Ora la colpa della vittoria di Ben-Gvir e compagnia viene addossata alla Lista Araba Unita, a Balad e ai suoi alleati, come se la colpa fosse esclusivamente loro. Ma la colpa è in realtà dell’accondiscendenza del campo “Chiunque ma non Bibi”, che nei mesi passati ha rifiutato qualsiasi possibilità di considerare gli arabi come partner autentici. Tutto è iniziato con l’ostracismo della (presto ex) membro della Knesset Ghaida Rinawie Zoabi, che ha avuto l’audacia di parlare come membro della Knesset araba in un partito ebraico di sinistra. Abbiamo visto dove inizia e dove finisce la democrazia di Meretz. L’impegno primario di Meretz è stato quello di votare con la coalizione, anche a costo di sostenere la macchina dell’occupazione.
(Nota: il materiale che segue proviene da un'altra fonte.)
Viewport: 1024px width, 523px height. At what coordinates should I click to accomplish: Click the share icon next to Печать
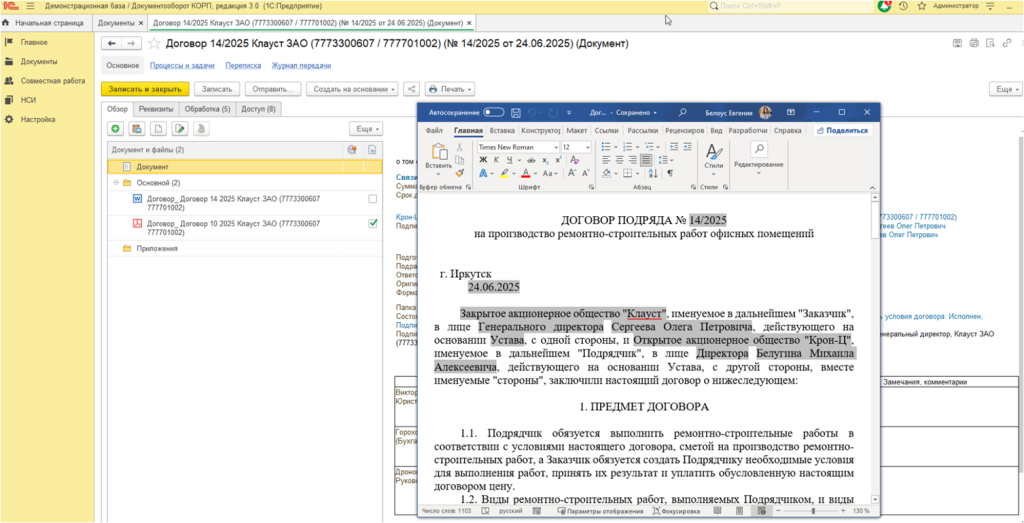411,89
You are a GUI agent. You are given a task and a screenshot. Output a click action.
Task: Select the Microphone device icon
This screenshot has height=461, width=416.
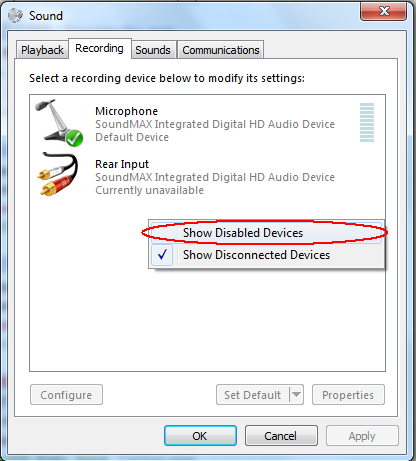tap(58, 122)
È proseguita con il ministro dell’Energia Karine Elharrar del partito Yesh Atid, che in un’intervista a Radio 103 FM di due mesi fa ha dichiarato: “Purtroppo, la Lista araba unita non crede in un Israele come Stato ebraico e democratico. Pertanto, è impossibile fare una coalizione con loro”. Le osservazioni di Elharrar racchiudono la delegittimazione degli arabi in politica anche da parte del centro-sinistra. Non avete il diritto di piangere per l’ascesa dello Stato teocratico di Smotrich; per voi gli arabi non sono partner legittimi. In cosa siete diversi da Ben-Gvir?

E come se non bastasse, la settimana scorsa il deputato di Yesh Atid Merav Ben-Ari ha aggiunto benzina al fuoco su Twitter dipingendo gli arabi come gli unici responsabili delle rivolte nelle città miste arabo-ebraiche del maggio 2021. Il campo “Chiunque ma non Bibi”, che si fa portavoce di valori liberali, al culmine della sua ipocrisia, è essenzialmente vigliacco e razzista. Teme gli arabi e li incolpa ripetutamente di ciò che accade in questo Paese, compresa questa ultima, pesante sconfitta elettorale.

Sono state le vostre posizioni, il vostro palese razzismo, la vostra disperata adesione all’etichetta di “ebreo e democratico” a spianare la strada a Ben-Gvir e alle sue idee. Ma il vostro tempo è scaduto. Il gioco è finito.

La condotta del campo “Chiunque ma non Bibi” non era fondamentalmente diversa da quella della destra nel suo atteggiamento verso gli arabi. I leader politici arabi locali, quindi, non sono mai stati degni di fiducia. È comodo per Misgav e altri incolpare gli arabi, perché è difficile riconoscere il duro spostamento a destra della società ebraica israeliana e la sua crescente mentalità colonialista, non solo in relazione all’occupazione e al territorio al di là della Linea Verde, ma anche in relazione ai cittadini arabi in Israele. Per la prima volta, la paura e il sospetto si stanno davvero insinuando nella società ebraica, che dovrà anch’essa confrontarsi con la vita che gli arabi israeliani conoscono da oltre cinquant’anni.